BEGIN SOURCE MATERIAL
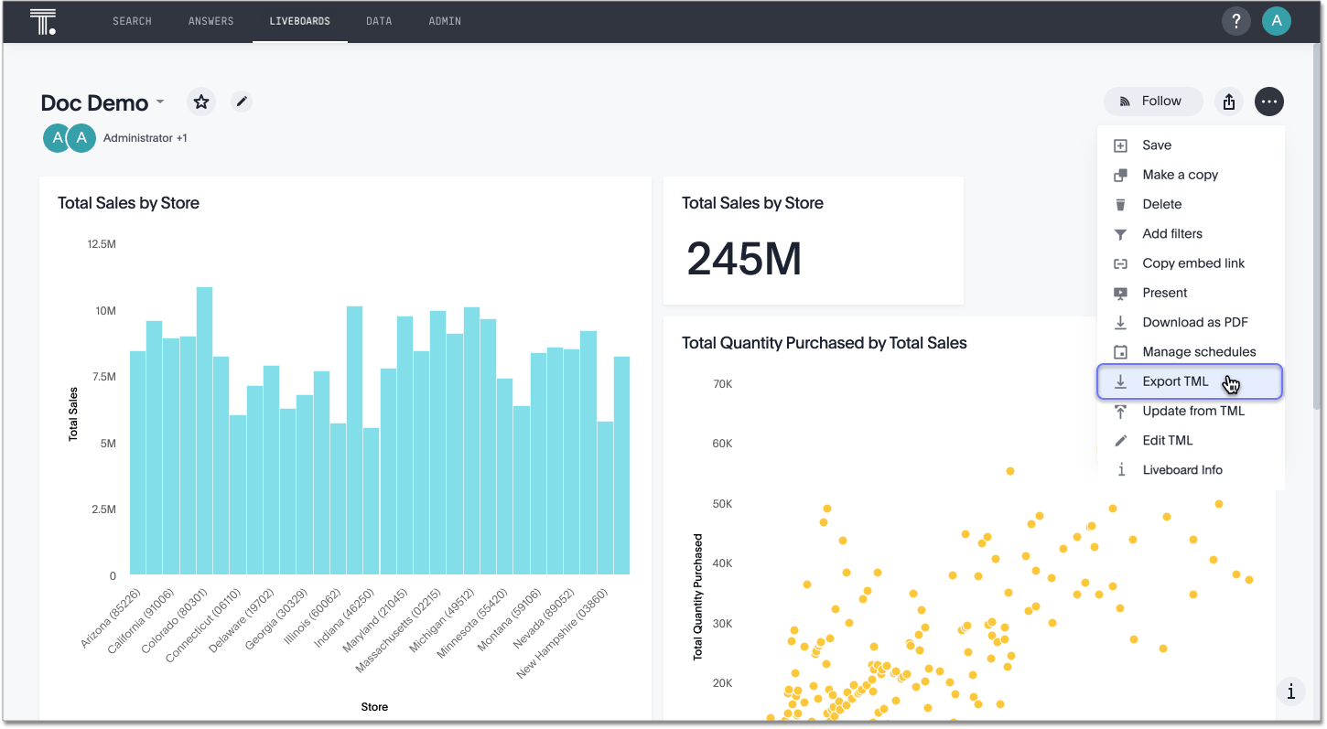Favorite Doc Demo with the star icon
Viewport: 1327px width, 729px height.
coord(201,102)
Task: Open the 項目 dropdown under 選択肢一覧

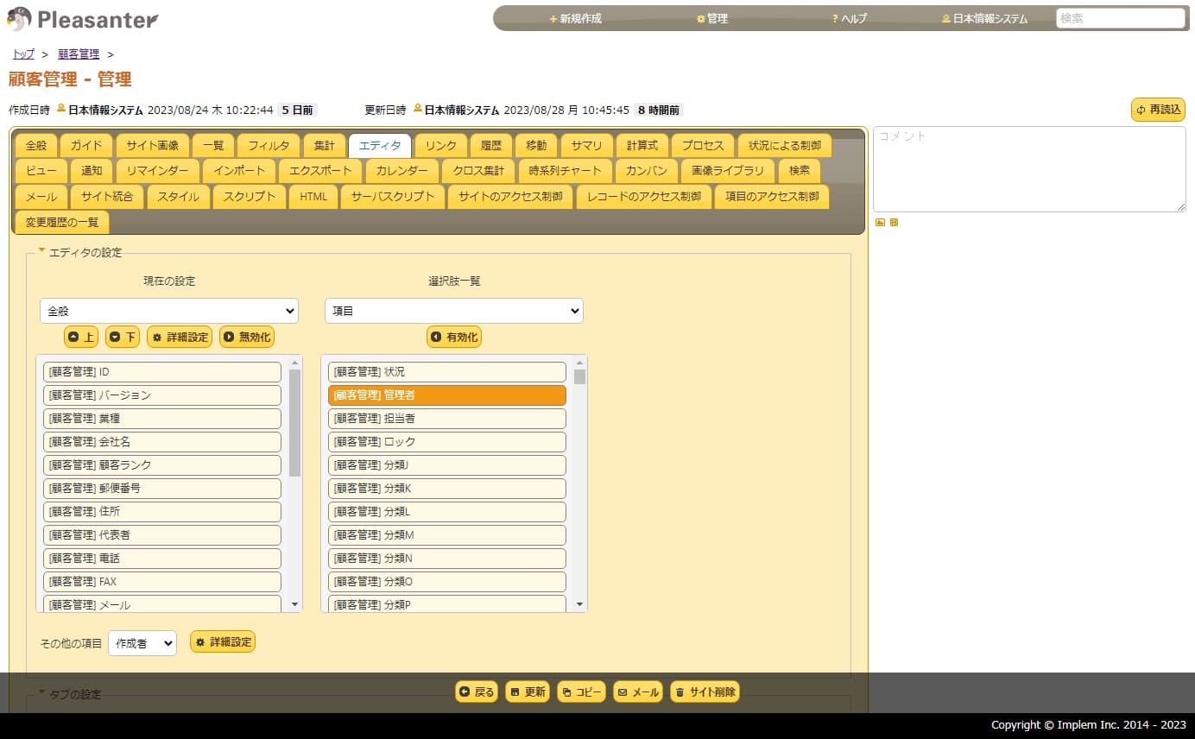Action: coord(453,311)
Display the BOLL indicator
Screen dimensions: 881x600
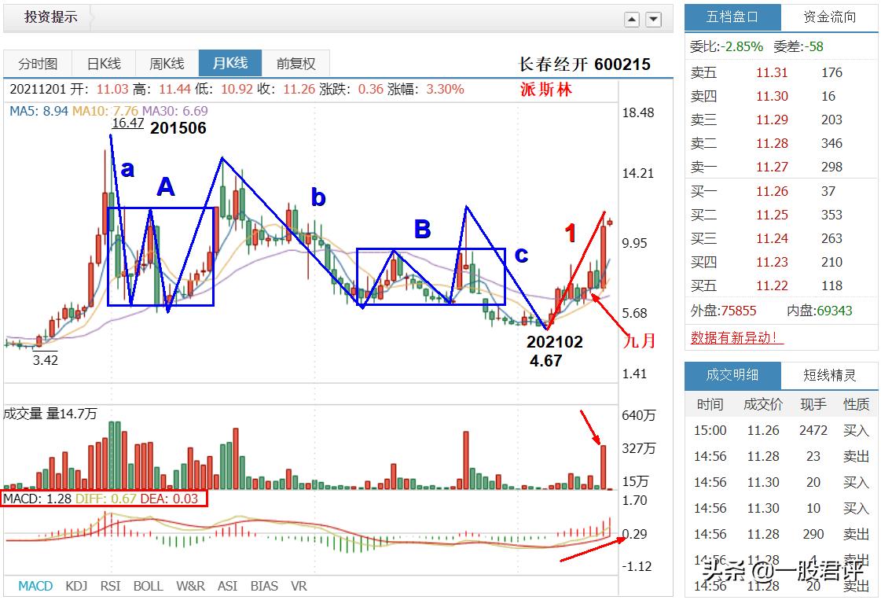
END SOURCE MATERIAL
[TASK STATEMENT]
Exactly repeat only the lines from the one with "Task: Open the 項目 dropdown under 選択肢一覧" to the closing line above, both included, and omit every picture.

[RESULT OF THIS TASK]
Task: Open the 項目 dropdown under 選択肢一覧

Action: coord(453,311)
Display the BOLL indicator
Screen dimensions: 881x600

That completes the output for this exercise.